The best time to deal with these issues is at the design and construction stage, but there are many existing houses with little or no insulation, and because insulation is part of the ‘bones’ of the house. it’s hard to know whether it’s sufficient. Retrofitting existing buildings provides challenges and Beacon Pathway also has a programme looking at these issues (see

An important step to having high insulation levels is the widespread use and recognition of ‘star ratings’ for houses. Most of us are familiar with appliance star ratings (the more stars, the more efficient the appliance), and EECA are piloting a similar scheme for houses (see information on HERS at

Efficiency is the key

Most houses do need some form of heating; therefore, efficiency is important. There are various improved technologies such as clean-burning wood pellet heaters or electric heat pumps. Heat pumps have increased in popularity: 19% of houses had them in 2007 compared with only 4% in 2002 (see Build February/March 2008, pages 38–39, or BRANZ study report 186). More information is also available on the LEVEL website ( or in the recently released Energy book in the new BRANZ sustainable building series.

Of the $3,000 million spent on residential electricity, approximately $950 million is for water heating. Reducing the wastage in water heating systems can include ensuring that low-flow showerheads are installed and that hot water cylinders are well insulated.

Even when such measures are implemented, water heating still requires a source of heat. Efficient ways to do this include using solar radiation as part of solar water heating systems or environmental heat (either from the air or the ground) in heat pump water heating systems. Over the last 3 years, BRANZ has undertaken research into how well these systems work in New Zealand (see pages 58-59, this Build).

Appliances and lights

There are many opportunities for energy savings within the remaining 37% of residential energy use, much of which is electrical. Many appliances have standby modes that use energy even when the appliance is switched off. When buying new appliances, consider those with low standbys and look out for the energy star label ( as well as appliances with a high number of stars on their star rating labels (

The price of compact fluorescent lamps has reduced considerably in recent years, so their use is becoming more widespread.

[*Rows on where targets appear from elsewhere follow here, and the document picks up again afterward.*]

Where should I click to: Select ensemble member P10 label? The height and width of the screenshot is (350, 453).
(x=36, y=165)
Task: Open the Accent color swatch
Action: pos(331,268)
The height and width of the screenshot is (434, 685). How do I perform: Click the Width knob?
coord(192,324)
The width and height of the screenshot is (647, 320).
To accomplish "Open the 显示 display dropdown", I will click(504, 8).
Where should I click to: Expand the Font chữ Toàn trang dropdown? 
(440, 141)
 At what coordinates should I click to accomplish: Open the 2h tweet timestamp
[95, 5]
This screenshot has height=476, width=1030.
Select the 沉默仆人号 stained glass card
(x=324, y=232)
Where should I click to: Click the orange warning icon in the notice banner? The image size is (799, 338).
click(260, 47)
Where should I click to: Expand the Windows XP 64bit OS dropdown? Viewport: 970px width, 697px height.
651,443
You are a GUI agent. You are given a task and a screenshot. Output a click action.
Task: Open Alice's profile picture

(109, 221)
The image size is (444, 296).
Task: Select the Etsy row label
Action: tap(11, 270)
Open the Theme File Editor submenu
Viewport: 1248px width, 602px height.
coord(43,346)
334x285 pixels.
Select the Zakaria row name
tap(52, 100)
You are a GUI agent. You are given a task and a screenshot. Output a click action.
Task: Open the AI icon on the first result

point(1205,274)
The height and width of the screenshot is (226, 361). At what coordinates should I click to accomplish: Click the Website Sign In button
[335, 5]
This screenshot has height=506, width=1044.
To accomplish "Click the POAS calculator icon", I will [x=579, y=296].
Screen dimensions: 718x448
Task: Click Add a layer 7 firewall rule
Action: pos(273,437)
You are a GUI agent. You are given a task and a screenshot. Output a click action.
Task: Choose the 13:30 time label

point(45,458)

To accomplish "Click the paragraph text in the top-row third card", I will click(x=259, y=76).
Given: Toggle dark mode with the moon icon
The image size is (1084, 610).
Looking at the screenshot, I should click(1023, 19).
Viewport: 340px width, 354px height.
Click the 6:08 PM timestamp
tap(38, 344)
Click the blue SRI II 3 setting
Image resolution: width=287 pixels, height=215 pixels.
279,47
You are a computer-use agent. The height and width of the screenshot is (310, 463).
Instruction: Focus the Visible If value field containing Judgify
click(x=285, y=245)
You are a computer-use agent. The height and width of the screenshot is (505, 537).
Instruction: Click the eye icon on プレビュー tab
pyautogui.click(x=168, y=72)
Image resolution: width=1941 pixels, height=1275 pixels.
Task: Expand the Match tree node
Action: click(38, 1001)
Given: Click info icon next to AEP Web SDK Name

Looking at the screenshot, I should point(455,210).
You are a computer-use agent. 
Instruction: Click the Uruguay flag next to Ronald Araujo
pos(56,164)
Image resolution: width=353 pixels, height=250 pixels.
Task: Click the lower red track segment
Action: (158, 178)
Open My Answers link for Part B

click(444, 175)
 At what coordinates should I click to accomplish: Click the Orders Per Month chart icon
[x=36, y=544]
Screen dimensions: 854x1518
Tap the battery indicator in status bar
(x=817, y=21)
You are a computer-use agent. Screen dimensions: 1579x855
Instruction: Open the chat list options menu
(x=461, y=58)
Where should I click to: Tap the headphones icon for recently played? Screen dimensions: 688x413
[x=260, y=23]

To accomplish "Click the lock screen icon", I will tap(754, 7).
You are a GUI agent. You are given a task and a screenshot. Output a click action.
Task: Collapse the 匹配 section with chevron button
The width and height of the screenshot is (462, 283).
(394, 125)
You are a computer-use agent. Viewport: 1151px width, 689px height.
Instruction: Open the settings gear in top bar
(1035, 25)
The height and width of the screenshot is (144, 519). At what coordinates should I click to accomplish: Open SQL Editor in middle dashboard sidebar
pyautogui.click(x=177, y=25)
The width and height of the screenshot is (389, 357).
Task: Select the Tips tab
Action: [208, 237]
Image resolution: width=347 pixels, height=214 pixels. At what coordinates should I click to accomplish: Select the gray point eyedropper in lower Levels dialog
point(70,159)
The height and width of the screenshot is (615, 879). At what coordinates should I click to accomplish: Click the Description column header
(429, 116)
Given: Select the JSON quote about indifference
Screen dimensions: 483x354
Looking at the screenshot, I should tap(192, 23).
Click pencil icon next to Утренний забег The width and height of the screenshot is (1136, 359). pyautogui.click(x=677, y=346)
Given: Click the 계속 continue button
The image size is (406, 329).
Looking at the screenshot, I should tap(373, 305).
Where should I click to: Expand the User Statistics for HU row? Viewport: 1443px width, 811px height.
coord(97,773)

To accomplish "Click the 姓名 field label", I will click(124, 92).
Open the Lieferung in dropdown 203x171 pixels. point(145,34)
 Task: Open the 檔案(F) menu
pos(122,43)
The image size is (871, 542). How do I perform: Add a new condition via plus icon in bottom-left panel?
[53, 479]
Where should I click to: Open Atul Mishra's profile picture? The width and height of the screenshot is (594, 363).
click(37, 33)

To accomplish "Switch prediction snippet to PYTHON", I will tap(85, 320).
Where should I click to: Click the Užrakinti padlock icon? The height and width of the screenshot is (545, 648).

There are even moves afoot here to outlaw standard incandescent light bulbs from 2009 (see Build June/July 2008, page 75). Refrigerators have improved in efficiency considerably over the years, with new energy-efficient models easily outperforming older ones. EECA has started to trial schemes to encourage people to turn in their old refrigerators.

It is unlikely that energy prices will ease in the future. It will become increasingly important to ensure that our houses are well configured and outfitted to make best use of the energy they are supplied with. Energy efficiency has moved on from being an issue for concerned environmentalists to an issue facing everyone in the community as they deal with increasing energy costs.